Frenchay Parish Hall
I’m not a drummer, but last night I took two of my best friends to a gig, and they are both musicians. We went to the charming little hut that is Frenchay Parish Hall on the northern fringe of Bristol, where the local jumpers of Downend Folk club were hosting one of their coups of the year: Hannah Sanders & Ben Savage.
I’d heard of this pair some while back, but my consumption of English folk music has dropped away some in the last few years, overtaken by the tsunami of talent that seems to be emanating from America at present. I’d bought the first album, but not played it, and it was only when I saw their imminent arrival virtually on my doorstep that I spun it up to listen. What a revelation, they can both play and sing at a very accomplished level, and write gorgeous, intelligent, charming and thought-provoking songs in a variety of styles, making attendance at the gig pretty much mandatory for me.
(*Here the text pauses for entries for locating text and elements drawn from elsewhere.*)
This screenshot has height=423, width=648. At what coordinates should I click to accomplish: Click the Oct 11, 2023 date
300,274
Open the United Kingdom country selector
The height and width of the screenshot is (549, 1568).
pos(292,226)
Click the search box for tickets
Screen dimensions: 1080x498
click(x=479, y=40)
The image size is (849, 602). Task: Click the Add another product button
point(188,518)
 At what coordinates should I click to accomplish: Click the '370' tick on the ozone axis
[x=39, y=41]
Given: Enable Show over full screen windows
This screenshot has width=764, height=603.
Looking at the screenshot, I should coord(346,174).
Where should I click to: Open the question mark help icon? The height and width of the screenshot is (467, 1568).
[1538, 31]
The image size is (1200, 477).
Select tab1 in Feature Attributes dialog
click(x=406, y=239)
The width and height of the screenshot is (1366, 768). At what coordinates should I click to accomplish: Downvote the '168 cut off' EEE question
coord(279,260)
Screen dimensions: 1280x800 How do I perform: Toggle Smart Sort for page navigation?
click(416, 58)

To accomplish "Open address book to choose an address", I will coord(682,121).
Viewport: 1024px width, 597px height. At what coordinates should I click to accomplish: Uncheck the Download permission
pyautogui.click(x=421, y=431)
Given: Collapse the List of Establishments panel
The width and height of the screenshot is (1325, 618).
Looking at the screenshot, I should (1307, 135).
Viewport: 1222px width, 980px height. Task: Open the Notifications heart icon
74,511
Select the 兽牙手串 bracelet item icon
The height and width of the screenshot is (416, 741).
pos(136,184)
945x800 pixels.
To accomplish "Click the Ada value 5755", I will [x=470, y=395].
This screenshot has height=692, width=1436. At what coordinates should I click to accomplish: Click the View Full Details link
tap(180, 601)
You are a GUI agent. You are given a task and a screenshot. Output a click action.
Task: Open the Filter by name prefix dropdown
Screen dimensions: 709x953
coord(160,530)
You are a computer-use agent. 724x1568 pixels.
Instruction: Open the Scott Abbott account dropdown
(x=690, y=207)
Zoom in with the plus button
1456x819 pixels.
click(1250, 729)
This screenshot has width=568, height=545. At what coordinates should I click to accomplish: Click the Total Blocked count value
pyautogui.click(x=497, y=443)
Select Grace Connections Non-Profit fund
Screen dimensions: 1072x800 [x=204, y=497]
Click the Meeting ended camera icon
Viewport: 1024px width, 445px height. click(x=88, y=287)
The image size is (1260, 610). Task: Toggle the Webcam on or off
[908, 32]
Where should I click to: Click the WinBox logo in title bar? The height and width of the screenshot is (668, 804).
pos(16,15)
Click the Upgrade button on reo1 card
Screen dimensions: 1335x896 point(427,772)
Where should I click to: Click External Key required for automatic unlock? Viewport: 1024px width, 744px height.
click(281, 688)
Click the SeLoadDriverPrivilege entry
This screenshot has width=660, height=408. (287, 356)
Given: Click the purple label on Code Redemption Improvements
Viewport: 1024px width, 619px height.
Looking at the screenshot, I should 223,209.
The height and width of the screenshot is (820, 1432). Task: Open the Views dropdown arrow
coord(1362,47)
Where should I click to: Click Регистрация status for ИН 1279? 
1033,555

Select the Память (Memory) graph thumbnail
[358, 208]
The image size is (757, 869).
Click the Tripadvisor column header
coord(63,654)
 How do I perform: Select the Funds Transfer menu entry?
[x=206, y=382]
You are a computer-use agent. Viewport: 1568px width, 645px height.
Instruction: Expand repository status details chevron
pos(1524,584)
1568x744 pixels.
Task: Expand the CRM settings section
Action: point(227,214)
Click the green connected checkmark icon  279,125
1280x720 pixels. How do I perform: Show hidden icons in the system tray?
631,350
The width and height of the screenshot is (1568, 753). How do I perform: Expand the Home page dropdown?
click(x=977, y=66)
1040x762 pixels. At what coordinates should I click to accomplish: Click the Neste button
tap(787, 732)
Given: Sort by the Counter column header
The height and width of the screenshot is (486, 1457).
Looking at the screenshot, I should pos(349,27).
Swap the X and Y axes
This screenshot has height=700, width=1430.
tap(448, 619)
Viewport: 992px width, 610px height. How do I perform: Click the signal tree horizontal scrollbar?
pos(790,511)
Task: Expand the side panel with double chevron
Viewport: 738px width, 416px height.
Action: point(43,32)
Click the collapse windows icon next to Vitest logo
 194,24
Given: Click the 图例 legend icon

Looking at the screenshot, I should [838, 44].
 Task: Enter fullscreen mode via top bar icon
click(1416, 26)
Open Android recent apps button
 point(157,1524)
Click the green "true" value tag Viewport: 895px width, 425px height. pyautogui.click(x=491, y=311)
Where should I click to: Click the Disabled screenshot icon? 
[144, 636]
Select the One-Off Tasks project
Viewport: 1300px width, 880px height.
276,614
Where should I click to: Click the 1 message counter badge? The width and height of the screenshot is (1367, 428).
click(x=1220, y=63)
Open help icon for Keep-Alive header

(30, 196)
So I dragged my musician pals along, neither of whom had heard the duo before. In support was a short, perfectly judged set from a young fellow of whom I suspect we will hear more, a chap by the name of Ben Morgan-Brown. Shades of Jansch, the almost obligatory influence, a little Michael Chapman twist here and there, but even more I sensed the fleeting presence of Ryley Walker. But after all, they were most distinctly his own songs, and all the better for it. Songs of innocence and experience, songs of self-awareness blooming. One to note.
The main act, Hannah and Ben, then proceeded to treat us to a pretty thorough run through of their newest album, “Awake”, with a smattering of older songs too. With no more than about a hundred souls in the functional room, it was pretty much sold out, the venue austere but intimate, the sound superbly balanced. As Hannah strummed the first chords of their penultimate number last night, I heard my buddy Martin take a little breath of anticipation. He’s married to a Canadian, and lived there for years before returning to these shores. He’s steeped in the singer-songwriters of old, and worships Joni. Was Hannah going to dare to sing “A Case Of You”? The hairs on the back of my neck told me she was too, and she did. Rapture. We spoke of little else on the walk home, it was so special. Ben’s smoky vocal accompaniment and glistening, beautiful guitar are the perfect foil for Hannah’s impeccable, precise, rounded and fully enunciated English yet universal singing.
A very special evening and both my buddies declared them ‘a great find’. Hannah & Ben are taking a break from touring for a few weeks, then start again across the land. There are gigs to come at venues from Cornwall to Humberside; I advise you to check them out.
It is a folk club. Nice pint, by the way, as you might expect. Niall, you would love these guys.
It made me think..
How lucky we are to have artists of such talent and thoughfulness to help us to enjoy life, to breathe in the good things, love the ones we’re with and smile at the devil. Whose name is Reynardine.